Orthotopic heart transplantation may interrupt key neural and humoral homeostatic mechanisms that normally adjust Na+ and fluid excretion to changes in intake. Such an interruption could lead to plasma volume expansion.

We measured plasma volume and fluid regulatory hormones under standardized conditions in 11 heart transplant recipients (58 +/- 7 years old; mean +/- standard deviation) 21 +/- 4 months after transplantation, in 6 liver transplant recipients (51 +/- 6 years old) 13 +/- 8 months after transplantation (cyclosporine control group), and in 7 normal healthy control subjects (61 +/- 9 years old). Administration of all diuretics and antihypertensive drugs was discontinued before the study. After 3 days during which subjects ate a constant diet containing 87 mEq of Na+ per 24 hours, plasma volume was measured by a modified Evans blue dye (T-1824) dilution technique. Renal creatinine clearance was measured and blood samples were drawn for determination of plasma levels of vasopressin, angiotensin II, aldosterone, atrial natriuretic peptide, and plasma renin activity.

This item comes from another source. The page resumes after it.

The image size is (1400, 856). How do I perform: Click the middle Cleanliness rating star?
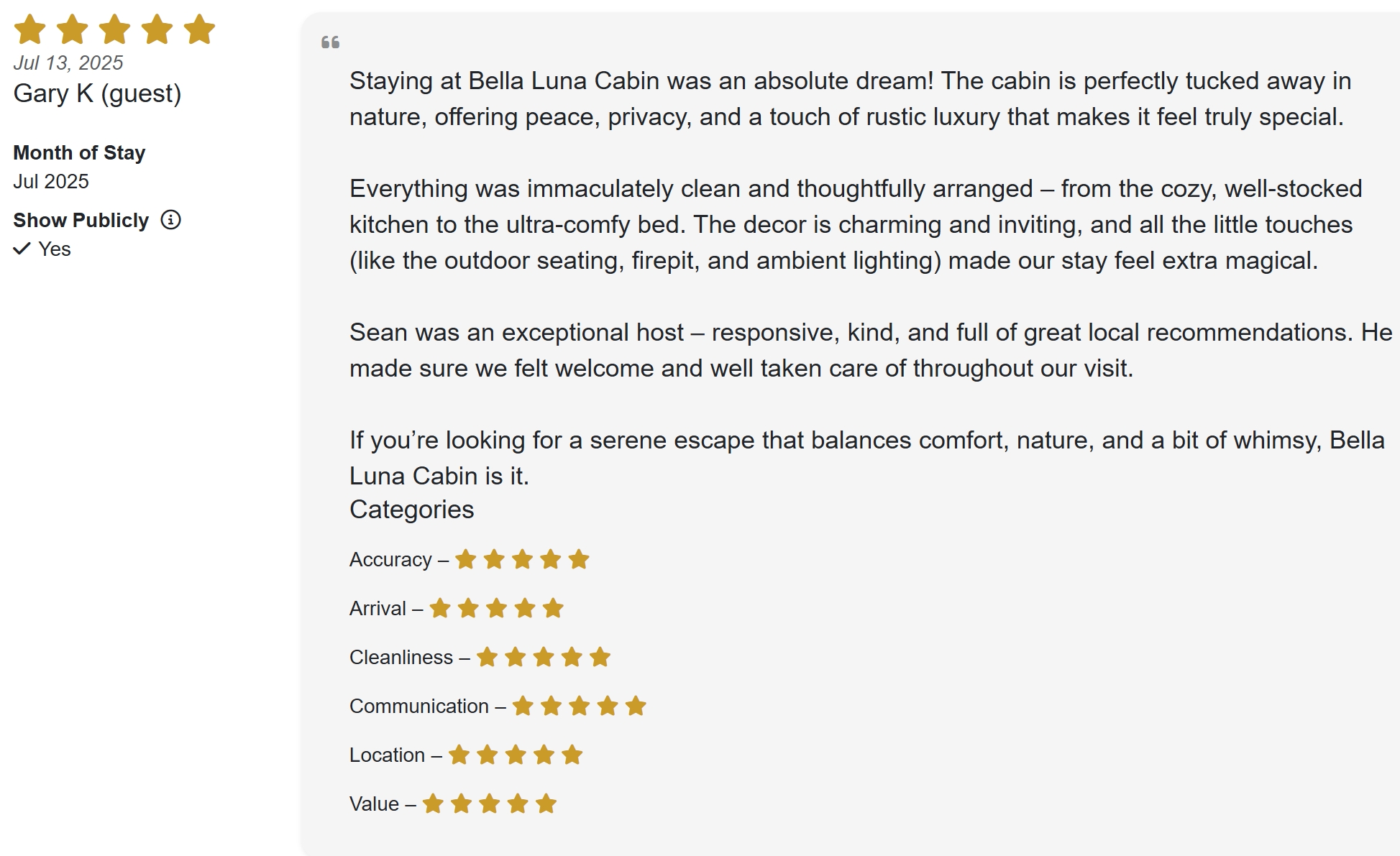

Supine resting plasma renin activity, angiotensin II, and aldosterone (renin-angiotensin-aldosterone axis) and vasopressin levels were not different among the control, heart transplant, and liver transplant groups. However, there was a trend toward elevated angiotensin II (p < or = 0.08) and aldosterone (p < or = 0.08) levels in the heart transplant recipients. Atrial natriuretic peptide levels were significantly elevated two to threefold in the heart transplant recipients when compared with those in the two control groups. Blood volume, normalized for body weight (milliliters per kilogram), was significantly greater (14%) in the heart transplant recipients when compared with that in liver transplant recipients and normal healthy control subjects. Blood volume values did not differ (p > or = 0.05) between the two control groups.

Extracellular fluid volume expansion (+14%) occurs in clinically stable heart transplant recipients who become hypertensive. Although hyperactivity of the renin-angiotensin-aldosterone axis is not apparent during supine resting conditions, our data suggest that the renin-angiotensin-aldosterone system is not responsive to a hypervolemic stimulus and this is likely a consequence of chronic cardiac deafferentation. Thus, poor adaptation of the renin-angiotensin-aldosterone system to fluid retention may be partly responsible for the incidence and severity of posttransplantation hypertension in some heart transplant recipients.